(writing in progress the imediately below was written during a sleepless night in Slovenia; not that it matters much, though.)
I am not unaware of all the different shades of meaning the term well-being can hold, yet it has become progressively more clear that it has been one of my core concerns and interests for the last few years. I don't think I have yet found a concise definition for me.

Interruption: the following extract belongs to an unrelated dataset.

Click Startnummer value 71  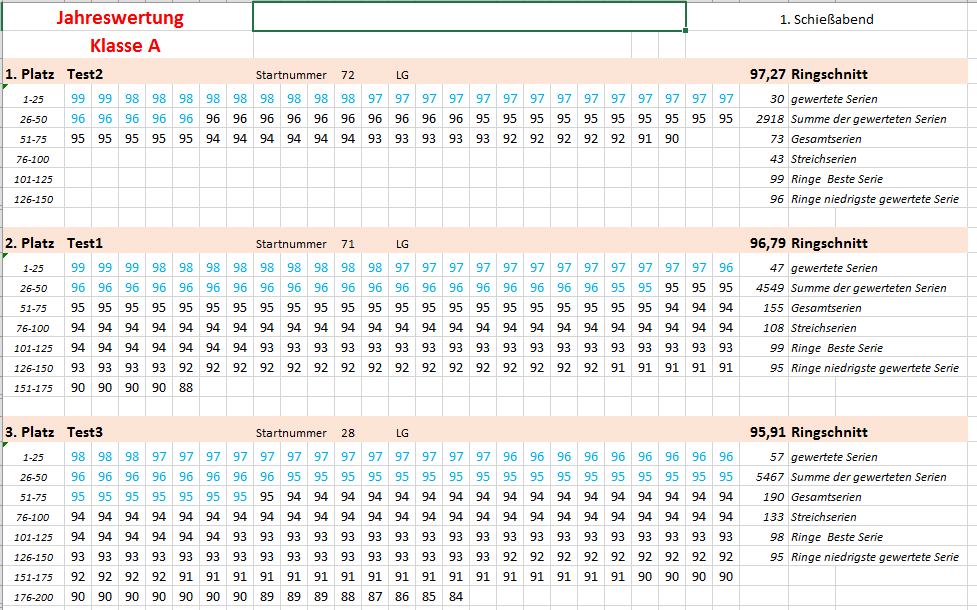tap(348, 244)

2020, during the pandemic; a retreat to the countryside, and the need for an alarm clock was no longer. I was devouring Matthew Walker's Why We Sleep, which no matter how many flaws it might have (it's highly dramatic, some say; it's scientifically contentious, others argue) is nonetheless great at highlighting the importance of the process of properly resting in our lives. Shortly after, when already in Lisbon, I started experimenting with my sleep, and came across the beginning of Andrew Huberman's career in the communication of science and specific protocols, establishing links and causalities that helped understand how many of other underlying mechanisms of our body and mind really work.
Combined with the practice of yoga and meditation, I slowly came to appreciate a varying degree of control, which itself manifests as reliability, over both body and mind. Sleeping enough, undisturbed and uninterruptedly, provides a sturdy foundation for comfort and confidence in the vessel that I happen to occupy; and I rely on regular (ideally daily) meditation get some distance from the default mode of action of daily life, and to better handle mental states which I now recognize as (sort of hopeless) rumination – what I should do; what I should be; yadayadayada.